Cuando coleccionaba palabras
El sábado pasado el Diario de Noticias de Navarra me publicó un articulo literario se titula
Cuando coleccionaba palabras:
"Estos días celebramos la Feria del Libro en la Plaza del Castillo, buen momento para recordar cómo la lectura puede acercarnos a imágenes y conceptos fascinantes. Cuando era niño me gustaba coleccionar palabras. Por diversas circunstancias me acompañaban no se sabe muy bien el porqué. Casi siempre nombres propios, eran más sugerentes. Por aquella época me fascinaba la palabra Tanganika, me recordaba a estar en canicas con las indígenas en el lago. Aquel en el que Stanley se empeñaba en encontrar a Livingstone por todo el África negra. I supose.

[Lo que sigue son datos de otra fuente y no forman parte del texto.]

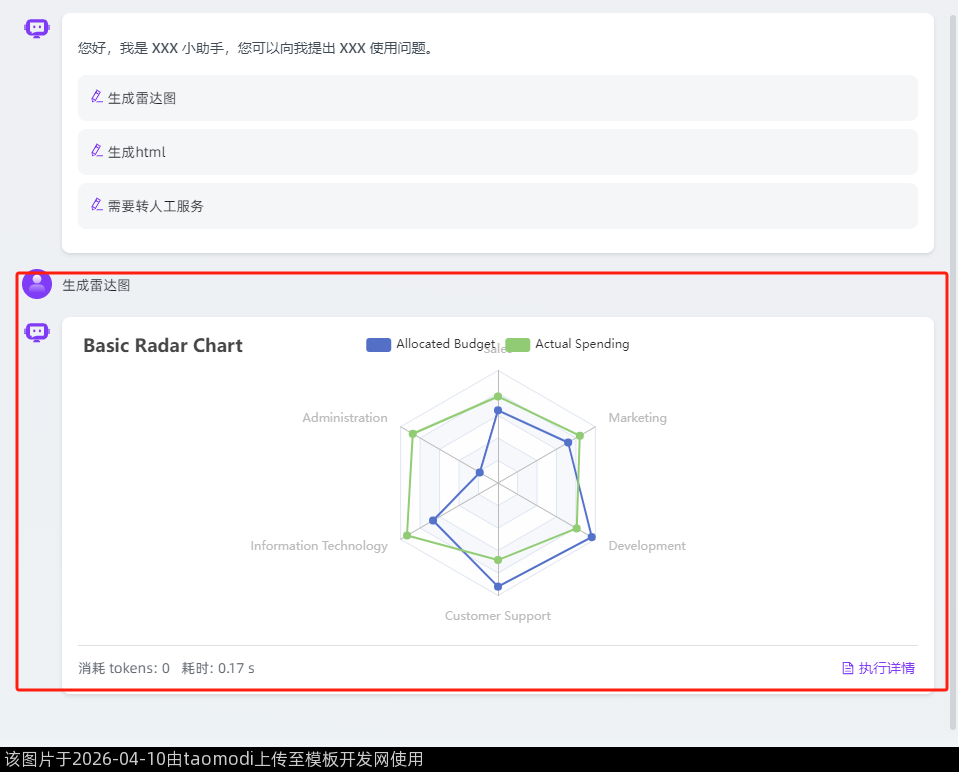Click the pencil icon beside 生成雷达图
This screenshot has height=772, width=959.
coord(97,97)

Con La Estrella del Sur me enamoré de verdad de un personaje. Era un tebeo en el que la trama se desarrollaba junto a las minas de diamantes de Kimberley en Sudáfrica, con avestruces, haciendas con la quietud selvática al fondo y una rubia hierática que me traía loco pensando que era mi mujer ideal.
Por ejemplo, pensar en Antananarivo, capital de Madagascar, era una cosa linda, malgache. Me la imaginaba musical y mestiza. Es curioso cómo fabula uno las regiones, las ciudades, los países del mundo con pocos años de edad, y qué reales y frustantes son cuando años después saltan al CNN Plus pegando tiros de Khalasnikov.
Otra palabra de mi colección era Perleto, así se llamaba un ciclista escalador italiano del equipo Magniflex. El nombre de Perleto me embaucaba y le seguía por las crónicas de las etapas de montaña de los Abruzzos, ya que en los Dolomitas se quedaba en las duras rampas.
Dar es Salaam es la representante de mis palabras favoritas. Fue de las primeras capitales de África que me aprendí en el colegio. Por entonces, situaba Tanzania perfectamente en el mapa político lleno de colorines: era marrón y Kenya entre rojo y rosáceo. Kenya como país no me llamaba la atención, la veía demasiado comercial, muy fácil de caer bien.
Tanzania era más desconocida y su capital nunca se mostraba ni en los documentales ni en las películas de John Ford y Ava Gardner. En cambio, Nairobi, sus land rovers, el fiel criado bantú, si bwuana, los tambores masai y los mau mau salían mucho en las películas del sábado por la tarde.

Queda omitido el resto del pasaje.